Your assignment: Reproduce exactly the lines of this material that begin at the line with "How do I perform: Click" and end at the line with "Given: Enable lock transparent pixels", both included. Omit the pictures and everything else.
+ + +
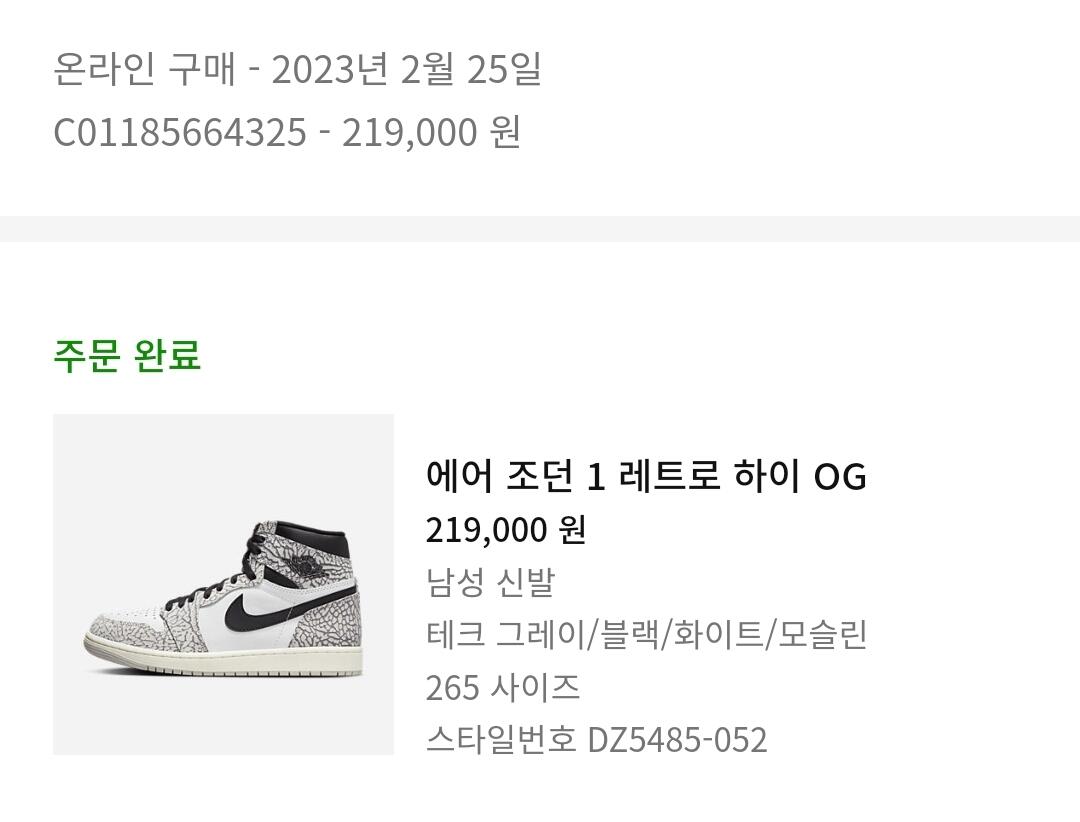Select the 온라인 구매 purchase date line

(298, 69)
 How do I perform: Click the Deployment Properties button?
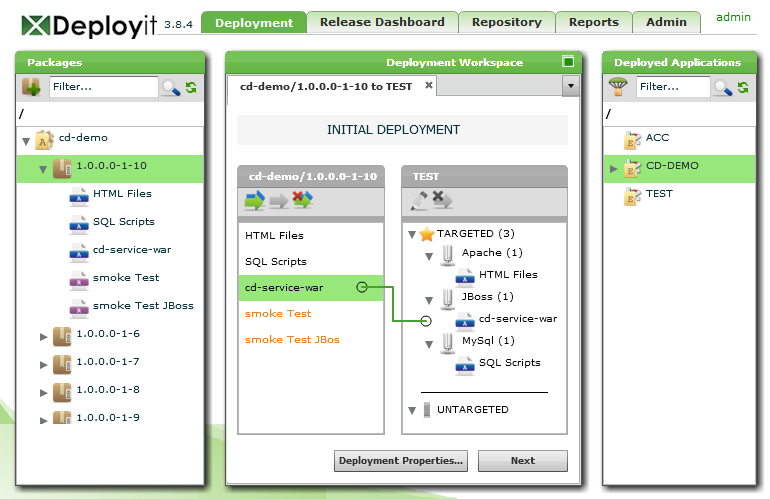coord(401,461)
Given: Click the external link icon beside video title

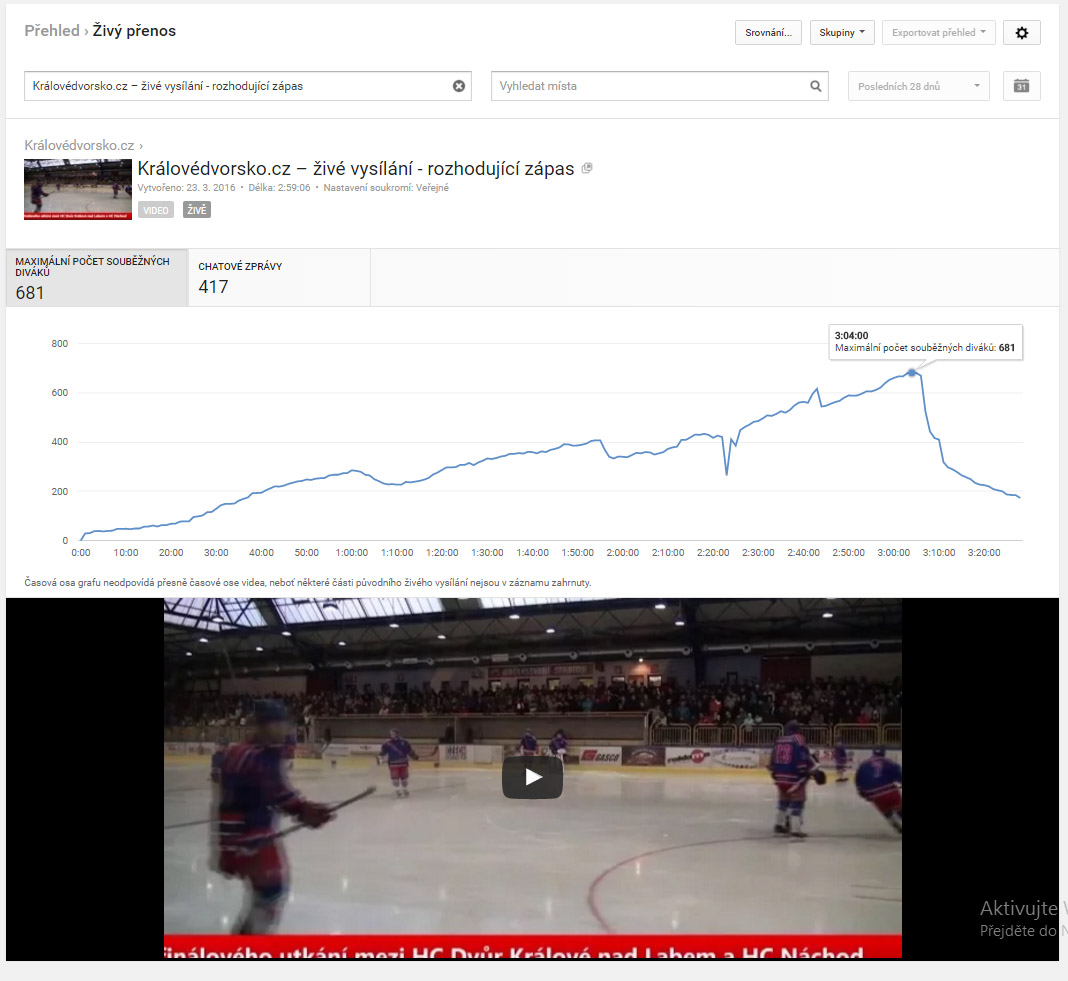Looking at the screenshot, I should [587, 168].
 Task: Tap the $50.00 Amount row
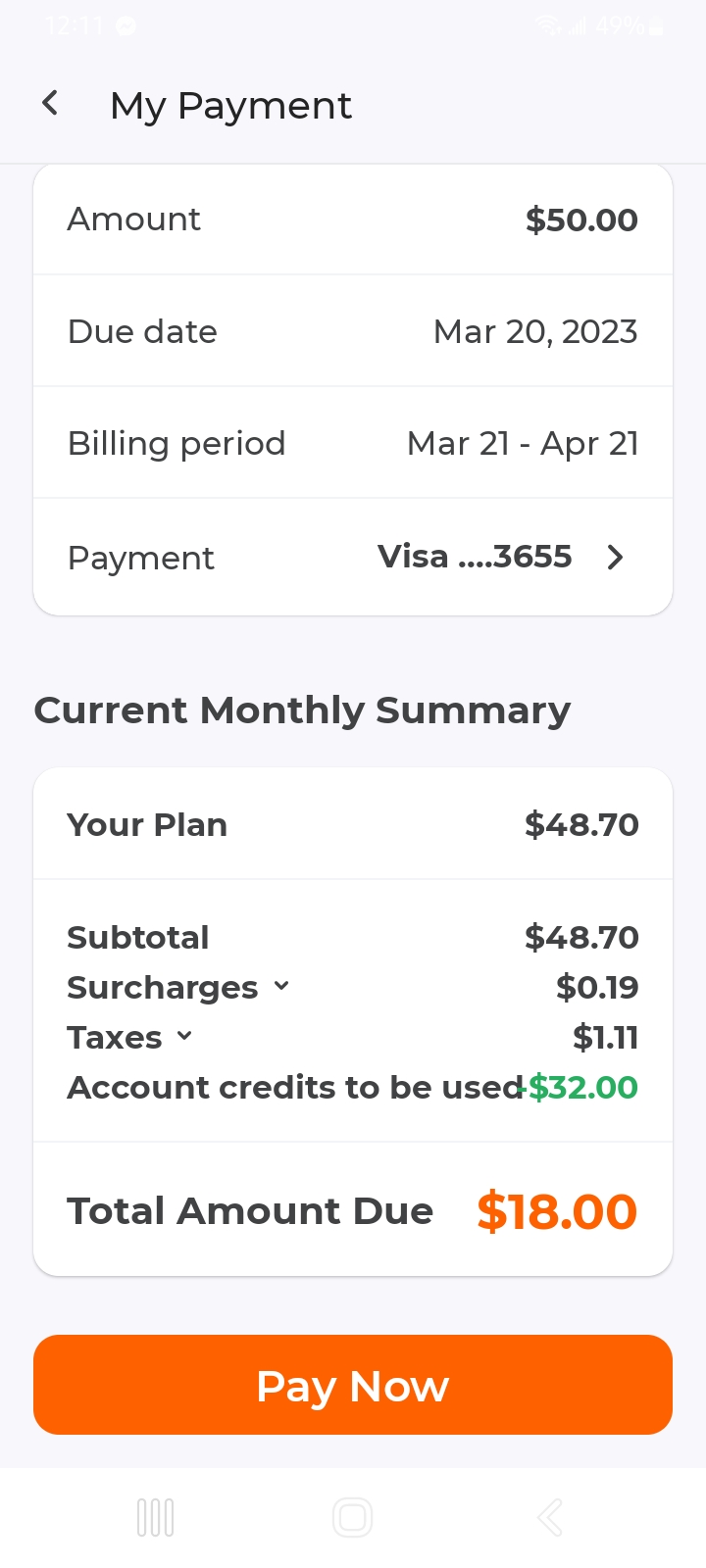(353, 220)
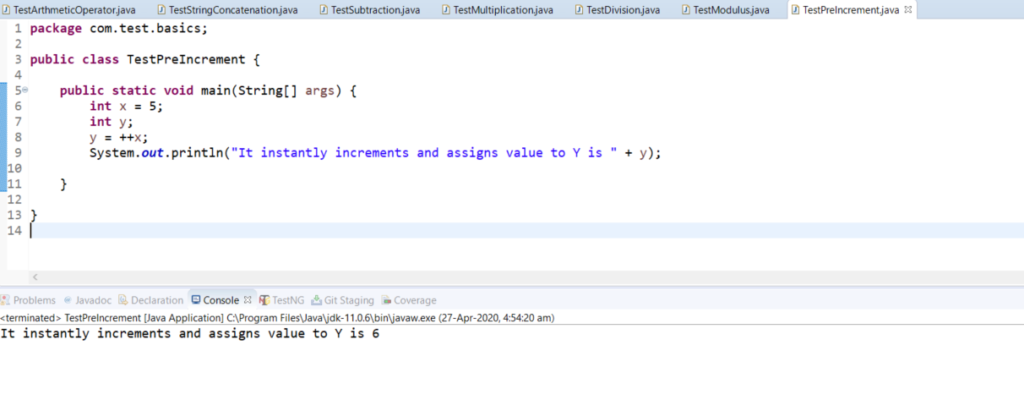Click the editor's horizontal scroll left arrow

[x=35, y=277]
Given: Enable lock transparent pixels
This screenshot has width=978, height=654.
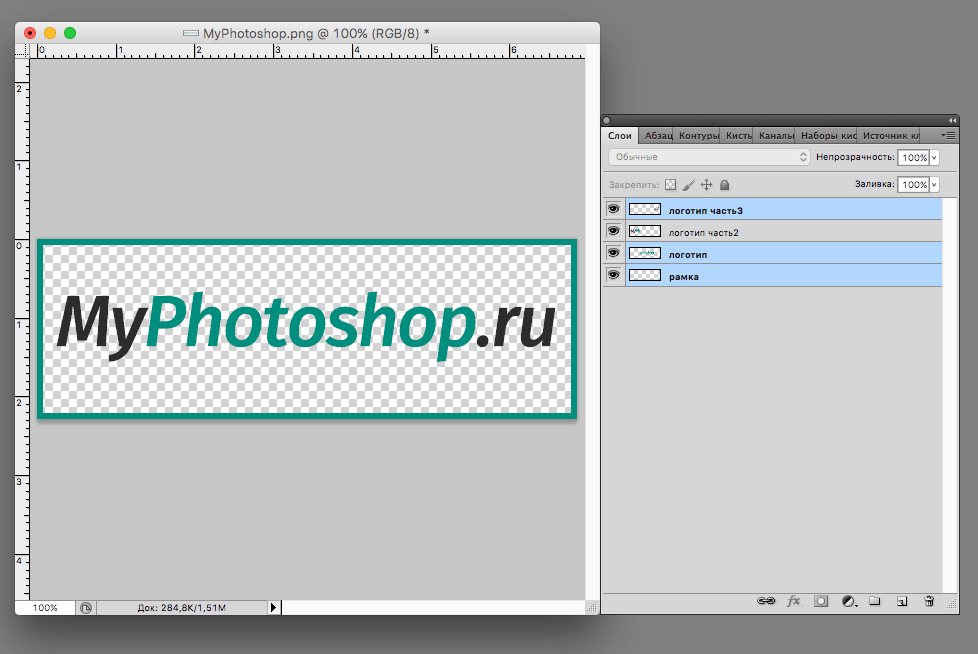Looking at the screenshot, I should pyautogui.click(x=670, y=184).
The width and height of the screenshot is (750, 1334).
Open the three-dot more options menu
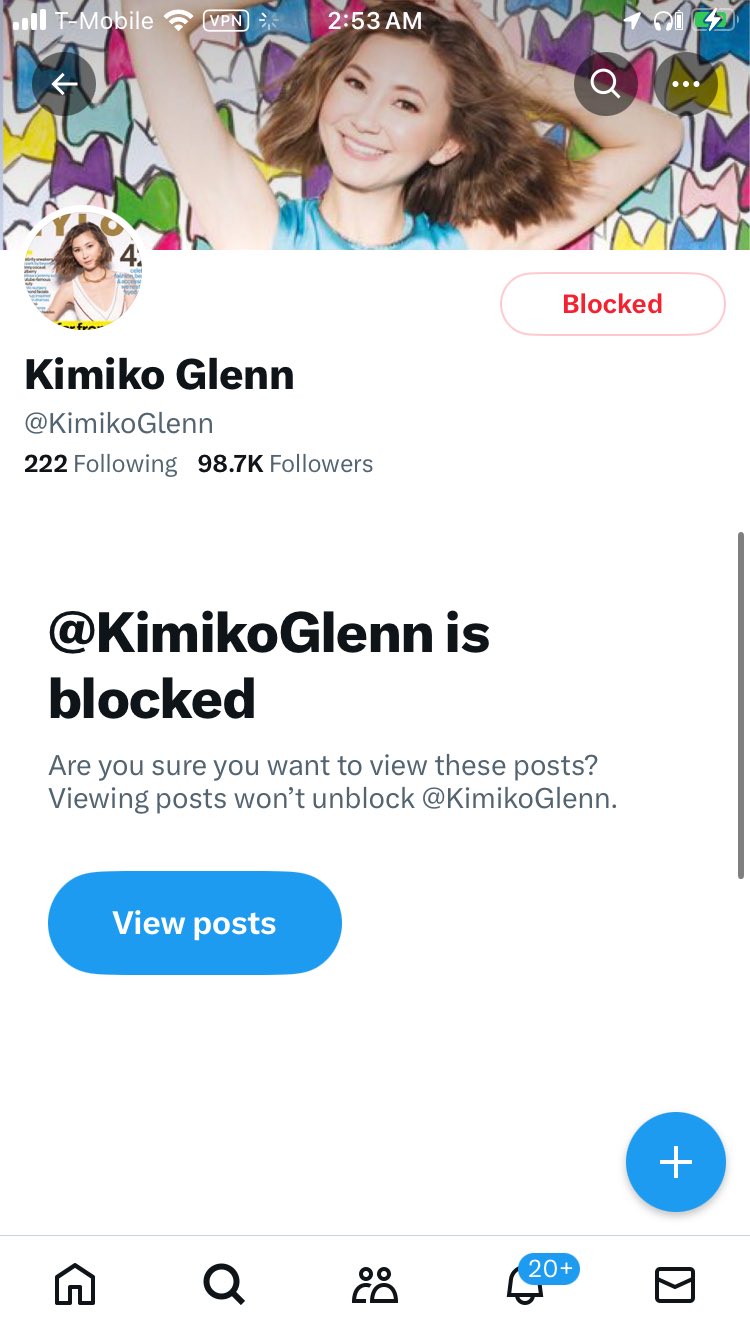pyautogui.click(x=686, y=84)
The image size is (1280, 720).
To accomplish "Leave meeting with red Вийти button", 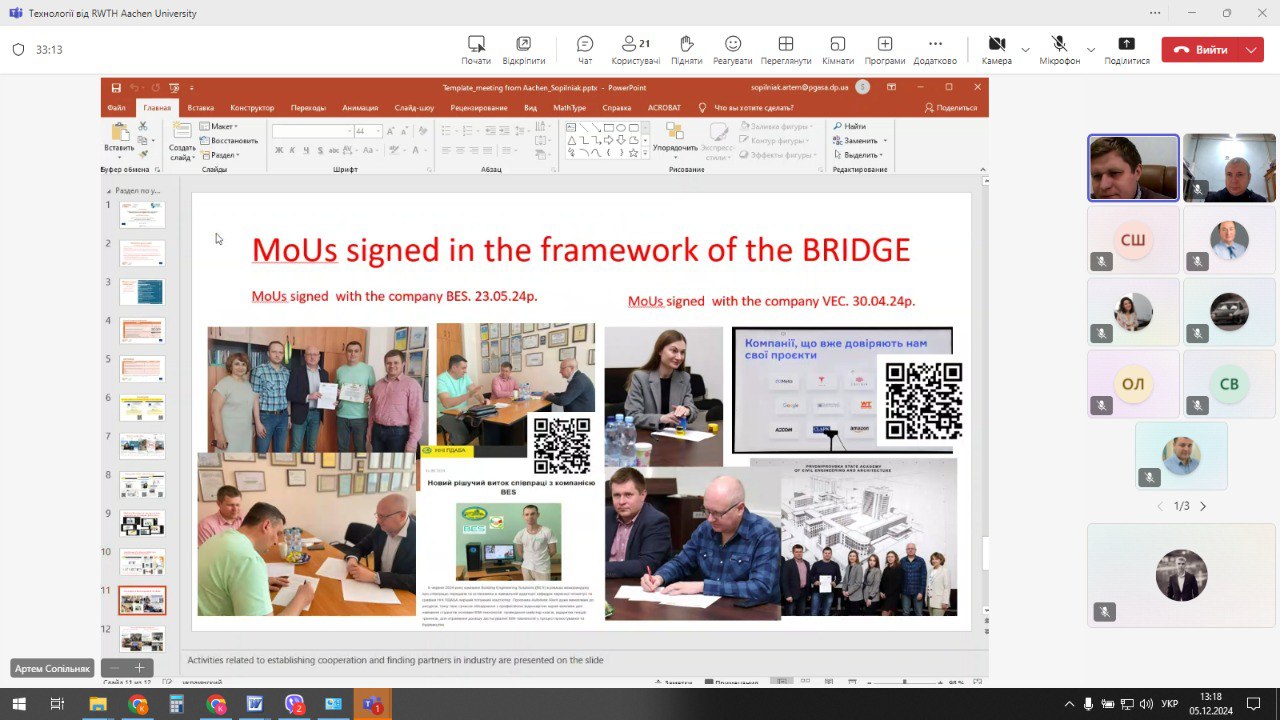I will pos(1200,50).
+ + +
Exercise result:
 How do I perform: Click the Deployment Properties button?
coord(401,461)
Given: Click the external link icon beside video title

Looking at the screenshot, I should [587, 168].
 Task: Tap the $50.00 Amount row
(353, 220)
Click the editor's horizontal scroll left arrow

[x=35, y=277]
Given: Enable lock transparent pixels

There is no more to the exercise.